## [TASK DESCRIPTION]
Each line of the listing that includes the string "Select" is to be identified and copied.

## [MATERIAL TO PROCESS]

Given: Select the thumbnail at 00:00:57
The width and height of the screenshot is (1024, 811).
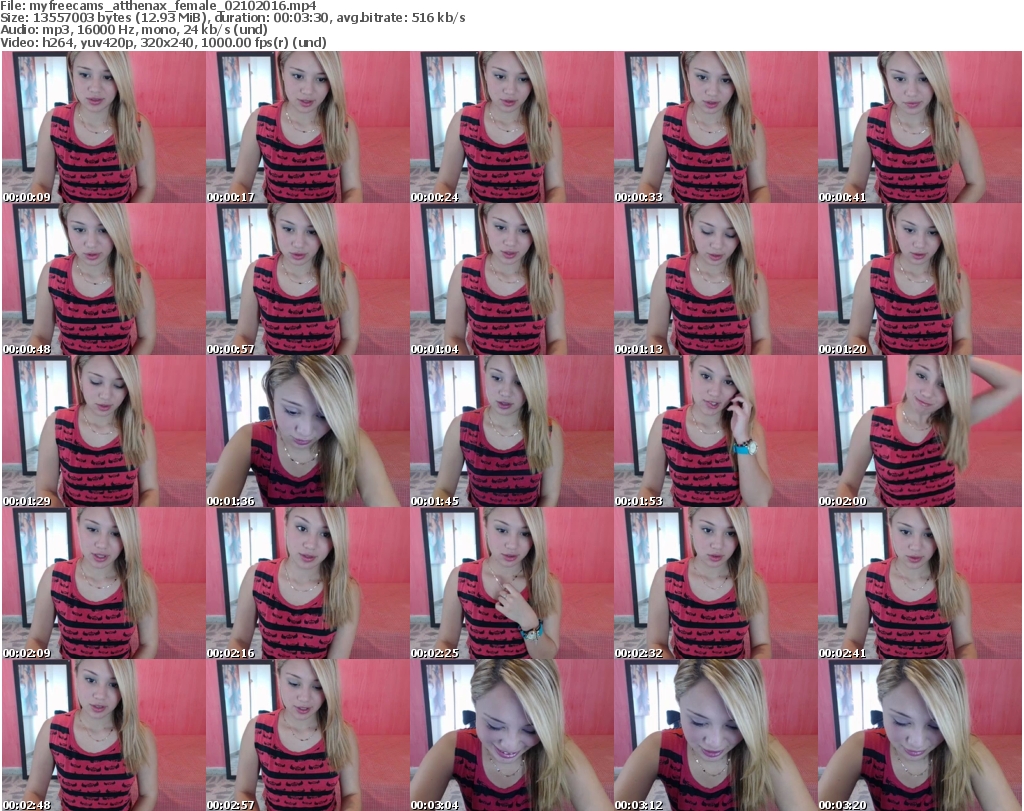Looking at the screenshot, I should [307, 279].
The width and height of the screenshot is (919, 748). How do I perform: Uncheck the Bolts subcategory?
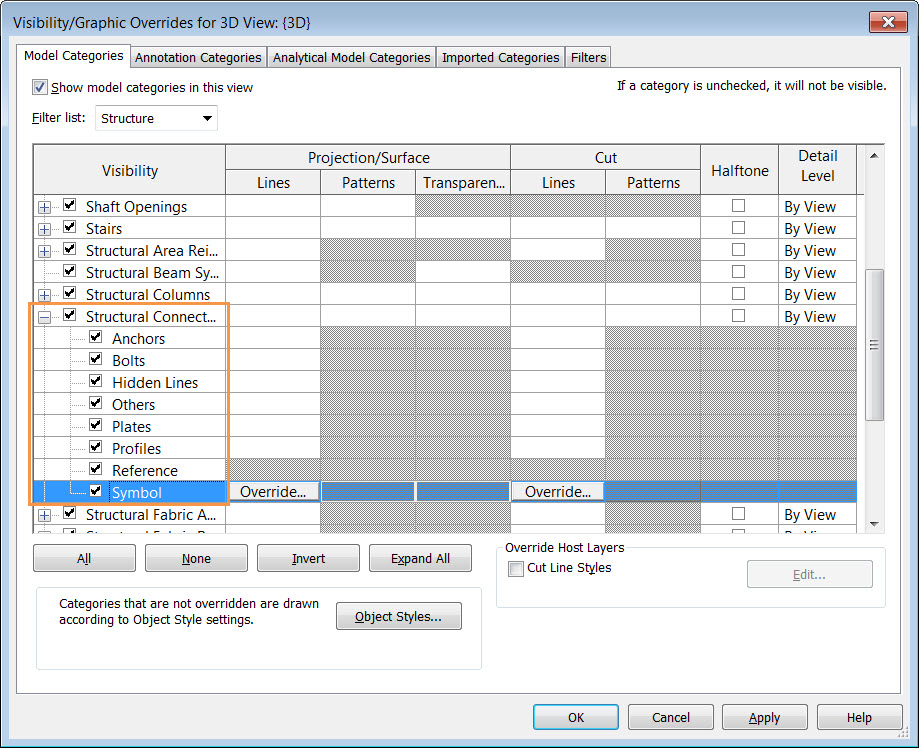pyautogui.click(x=95, y=360)
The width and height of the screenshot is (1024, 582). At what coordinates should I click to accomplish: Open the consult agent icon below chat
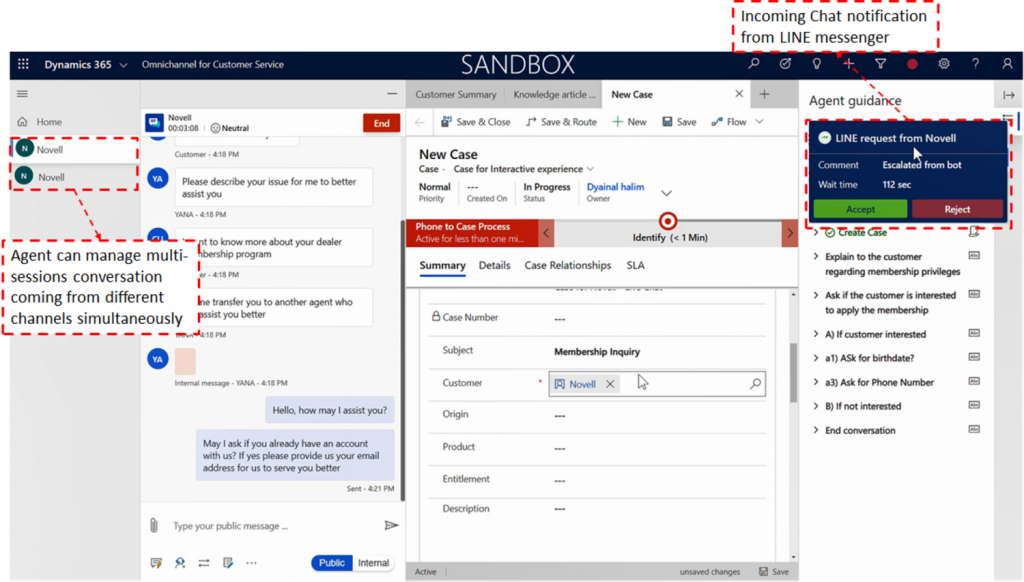click(180, 563)

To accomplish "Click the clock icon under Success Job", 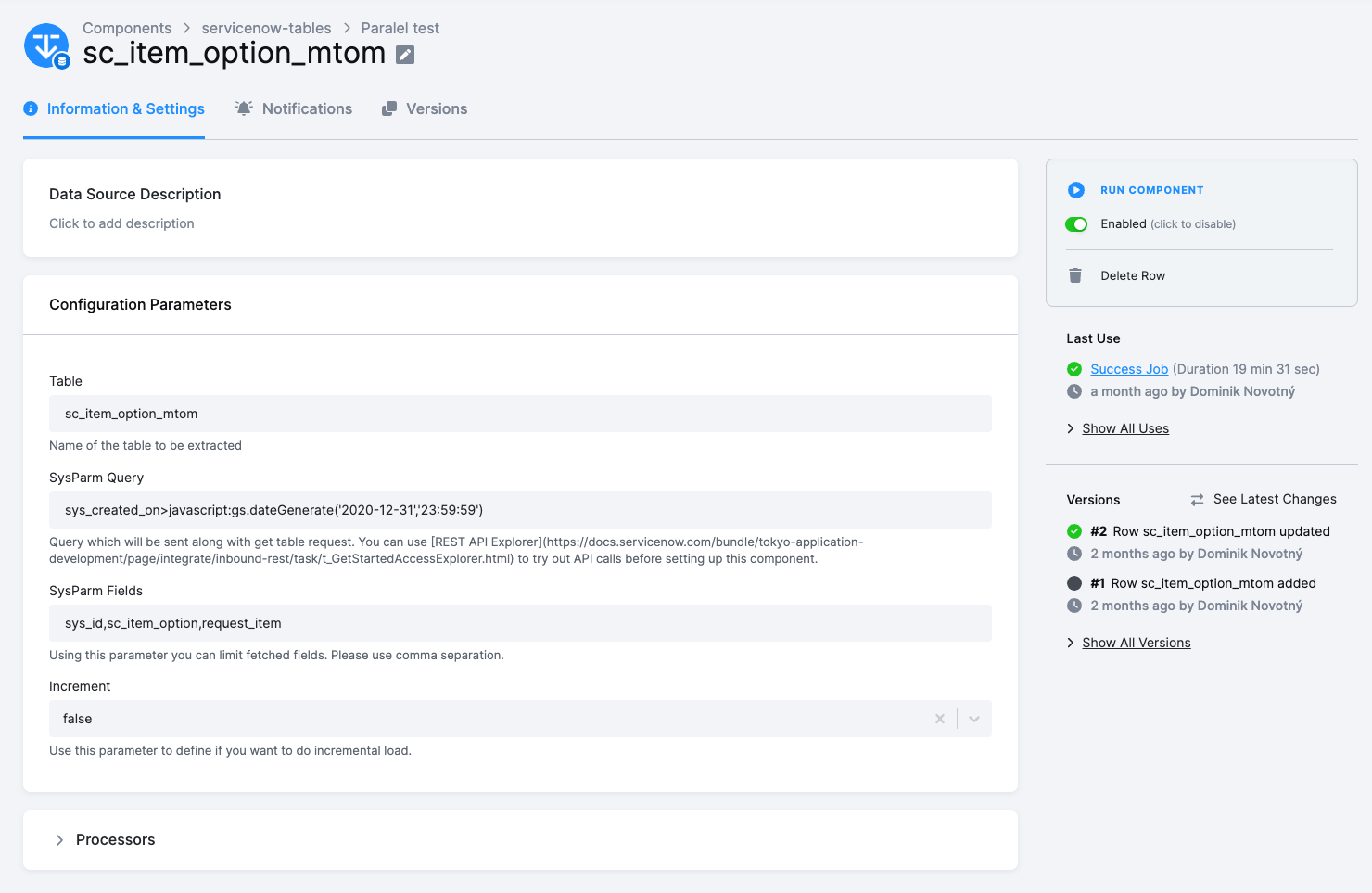I will point(1073,391).

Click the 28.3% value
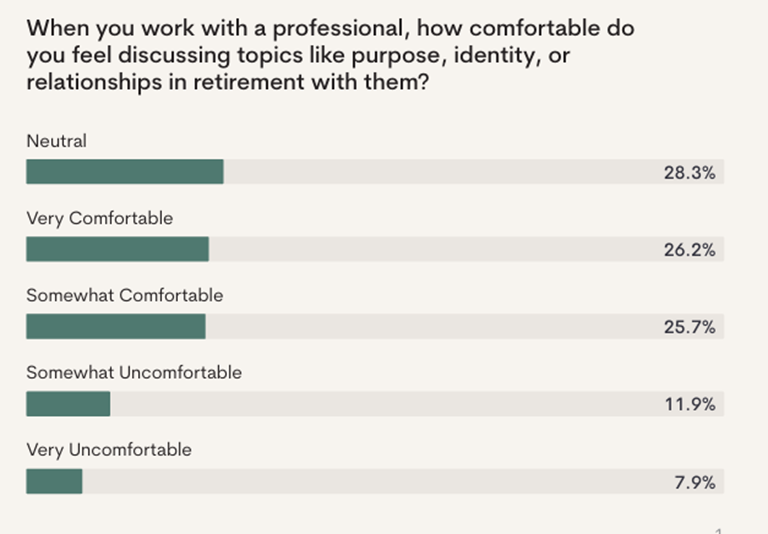690,172
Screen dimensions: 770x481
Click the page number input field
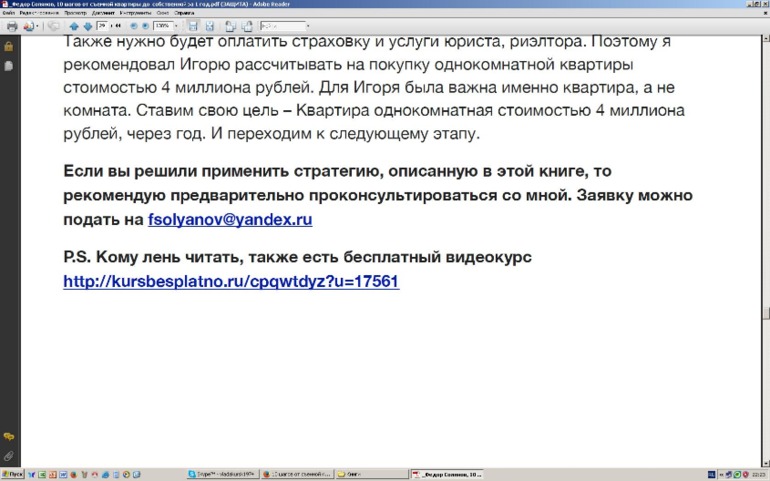(103, 26)
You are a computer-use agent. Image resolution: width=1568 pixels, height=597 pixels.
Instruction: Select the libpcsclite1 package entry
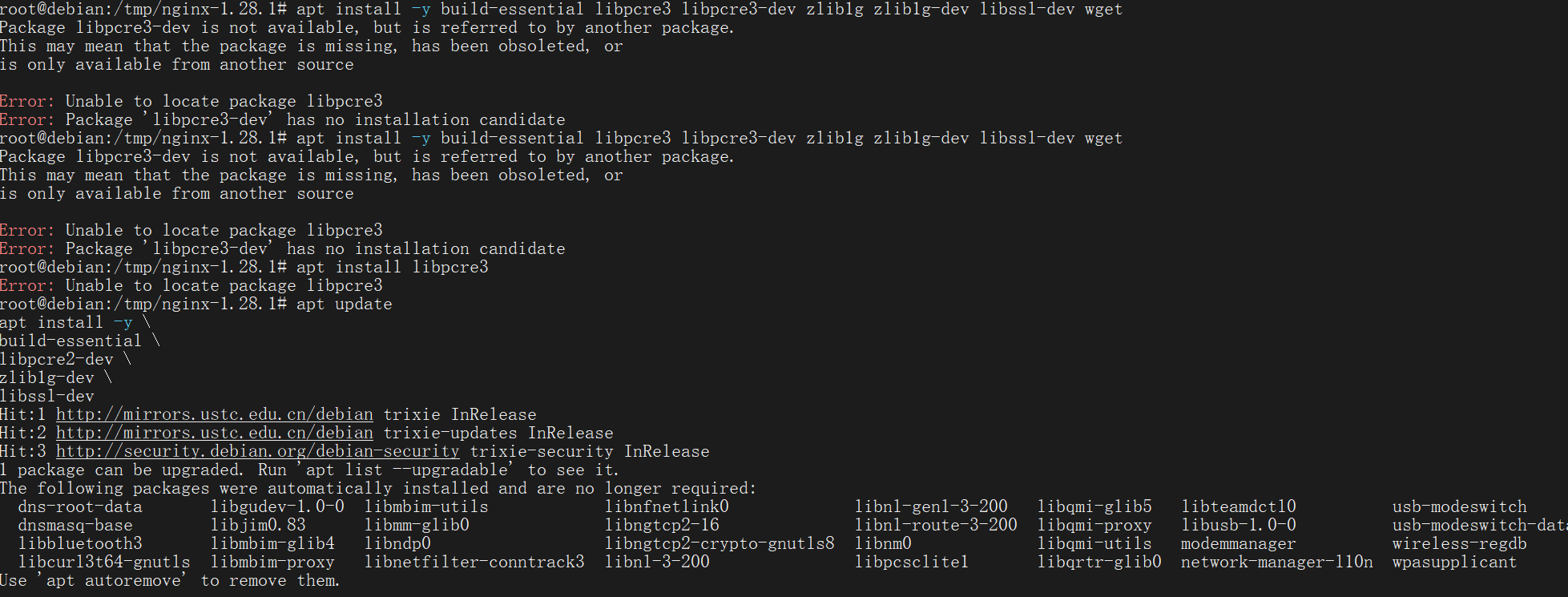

## [FINISHED EXERCISE]
Given: Select the thumbnail at 00:00:57
Instruction: Select the libpcsclite1 package entry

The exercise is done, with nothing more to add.